KUTIPAN →
● ● ● ● ● ● ●
Thursday, 31 March 2016

Mewujudkan Ketahanan Keluarga Melalui Pembinaan Keluarga Sakinah


Oleh : SUGENG WIDODO, S.HI

 











Ajaran menikah yang diserukan oleh syari’at Islam adalah bagian dari fitrah alam dan Sunnah para nabi dan Rasul. Mereka adalah para insane-insan yang hatinya bersih dan makhluk yang sempurna. Mereka juga merupakan suri tauladan bagi seluruh manusia. Namun demikian mereka telah melakukan pernikahan dan memiliki keturunan serta keluarga.
Mengikuti jejak para Nabi dan Rasul, pernikahan merupakan ajaran yang sangat diutamakan, sehingga Rasulullah SAW menegaskan melalu sabdanya :
“ Nikah adalah sunahku, Barangsiapa yang membenci sunahku, maka dia bukan termasuk golonganku. (Hadits Riwayat Bukhari dan Muslim). .

Dalam hadits diatas, Rasulullah saw dengan tegas menyatakan bahwa orang-orang yang tidak mau menikah, padahal sudah mampu menurut syari’at Islam untuk melaksanakan pernikahan, maka orang tersebut bukan termasuk dari golongan umat Nabi Muhammad SAW.
Allah SWT berfirman dalam Al-Qur’an Surat Yaasin ayat 36, yang berbunyi :
“Maha suci (Allah) yang telah menciptakan semuanya berpasang-pasangan, baik dari apa yang ditumbuhkan oleh bumi dan dari diri mereka sendiri, maupun dari apa yang tidak mereka ketahui” (QS. Yaasin : 36).

Allah SWT juga berfirman dalam Al Qur’an Surat Al Hujarat ayat 13, yang berbunyi :
“Hai Manusia, sesungguhnya Kami telah menciptakan kamu dari seorang laki-laki dan seorang perempuan, kemudian Kami jadikan kamu berbangsa-bangsa dan bersuku-suku agar kamu saling mengenal. Sesungguhnya yang paling mulia di sisi Allah ialah orang yang paling bertaqwa, sesungguhnya Allah Maha Mengetahui lagi Maha teliti” (QS. Al Hujarat : 13)

Di dalam Al-Qur’an Allah menyatakan bahwa perkawinan merupakan salah satu kebesaran Allah SWT dan sekaligus merupakan karunia Allah SWT yang wajib di syukuri dengan cara memelihara dan menjaga kelestarian, ketenangan dan keharmonisan serta berupaya memupuk dan menumbuh kembangkan cinta dan kasih sayang dalam keluarga, sebagaimana firman Allah SWT dalam Al Qur’an Surat Ar-Rum ayat 21, yang berbunyi :
“Dan diantara tanda-tanda kebesaran-Nya ialah Dia menciptakan pasang-pasangan (jodoh-jodoh) untukmu dari jenismu sendiri, agar kamu cendrung dan merasa tentram kepadanya, dan Dia menjadikan diantaramu rasa kasih dan sayang. Sesungguhnya pada yang demikian itu benar-benar terdapat tanda-tanda (kebesaran Allah) bagi kaum yang berfikir”
● ● ● ● ● ● ●
DATA MENTAH →
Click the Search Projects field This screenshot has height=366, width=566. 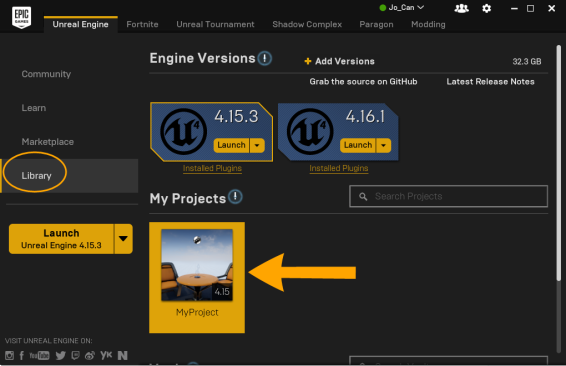(448, 196)
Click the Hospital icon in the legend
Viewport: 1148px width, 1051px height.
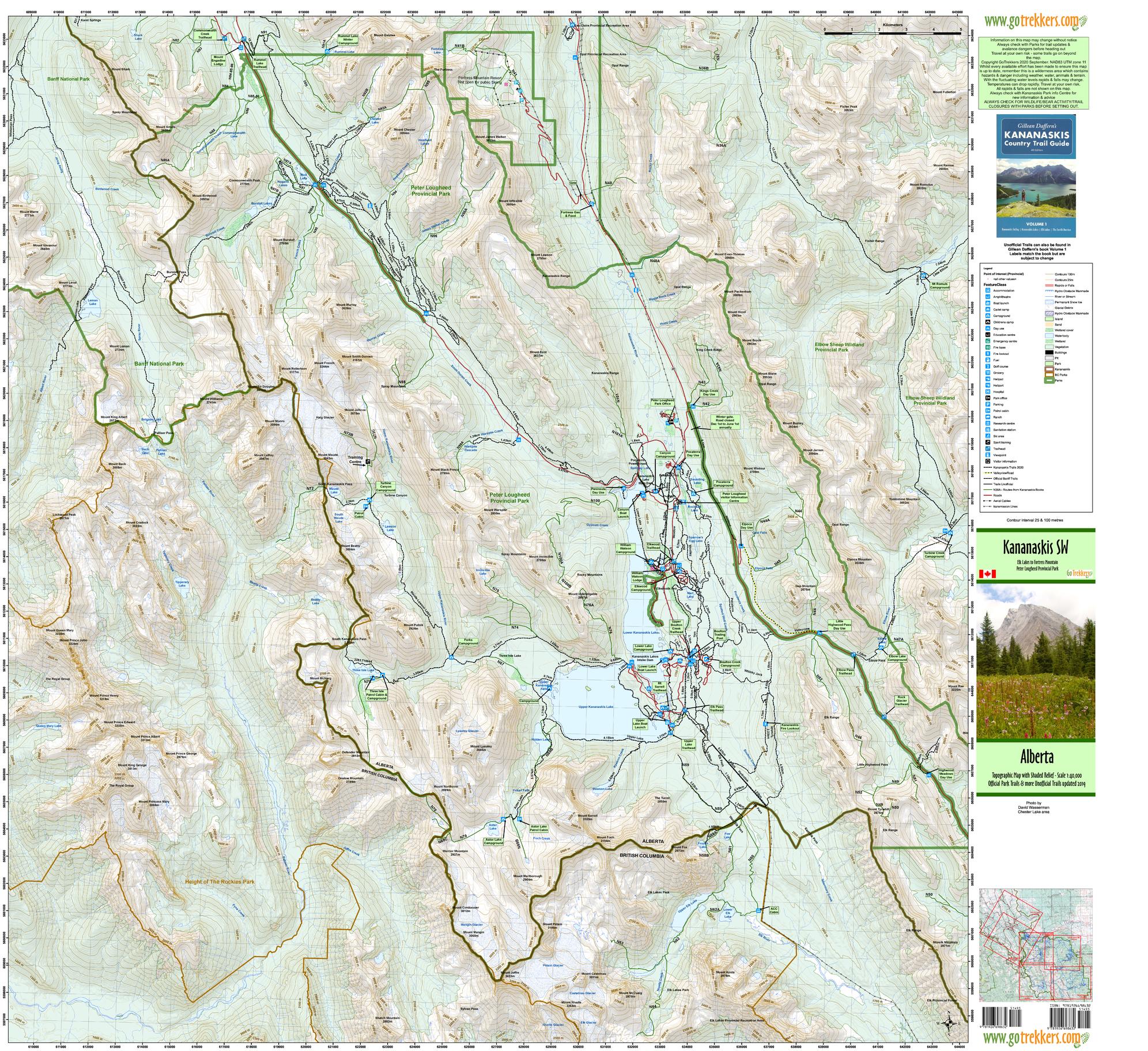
● ● ● ● ● ● ●
TUGAS ANDA →
A – Tentukan apakah setiap pernyataan berikut sesuai dengan kutipan tentang pernikahan. Jawab ya atau tidak, lalu sertakan kata-kata penentu dari kutipan itu tanpa diubah. (i) Hadits "Nikah adalah sunahku" diriwayatkan oleh Bukhari dan Muslim. (ii) Kutipan tersebut mengutip Al-Qur'an Surat Yaasin ayat 21. (iii) Menurut Surat Al Hujarat ayat 13, yang paling mulia di sisi Allah ialah orang yang paling bertaqwa.
B – Lanjutkan kutipan tentang pernikahan mulai dari kalimat terakhir yang ditampilkan.
Daftar di atas tidak diperlukan untuk mengerjakan tugas.

KUNCI JAWABAN →
A –
(i) Ya: "(Hadits Riwayat Bukhari dan Muslim)".
(ii) Tidak: "Al-Qur’an Surat Yaasin ayat 36".
(iii) Ya: "Sesungguhnya yang paling mulia di sisi Allah ialah orang yang paling bertaqwa".

B –
(QS. Ar Rum : 21).

Dalam Undang-undang Perkawinan No. 01 Tahun 1974 tentang perkawinan Bab I Pasal (1) disebutkan bahwa :
“Perkawinan adalah ikatan lahir batin antara seorang pria dengan seorang wanita sebagai suami isteri, dengan tujuan membentuk keluarga (rumah tangga) yang bahagia dan kekal berdasarkan Ketuhanan Yang Maha Esa”.
Sesuai dengan Pasal (2) Bab II Kompilasi Hukum Islam yang menyatakan perkawinan menurut hukum Islam adalah :
“Akad yang sangat kuat atau mitsaaqan ghaliidzan untuk mentaati perintah Allah dan melaksanakannya merupakan sebuah bentuk ibadah”.
Sedangkan dalam Pasal (3) Bab II Kompilasi Hukum Islam menyatakan :
“ Perkawinan bertujuan untuk mewujudkan kehidupan rumah tangga yang sakinah, mawaddah wa rahmah”.
Menurut pasal tersebut diatas tujuan perkawinan adalah membentuk keluarga (rumah tangga) yang sakinah mawaddah wa rahmah. Prinsip-prinsip hokum perkawinan yang bersumber dari Al Qur’an dan Al Hadits, yang kemudian dituangkan dalam garis-garis hukum melalui Undang-undang no 1 tahun 1974 tentang perkawinan dan kompilasi hukum Islam tahun 1991 mengandung 7 azaz atau kaidah hukum, yaitu sebagai berikut :
1.        Azas membentuk keluarga yang bahagia dan kekal.
2.        Azas keansahan perkawinan didasarkan pada hukum agama dan kepercayaan bagi pihak yang melaksanakan perkawinan.
3.        Azas monogamy terbuka.
4.        Azas calon suami dan calon isteri telah matang jiwanya.
5.        Azas mempersulit terjadinya perceraian.
6.        Azas keseimbangan antara kewajiban dan hak suami isteri.
7.        Azas pencatatan perkawinan.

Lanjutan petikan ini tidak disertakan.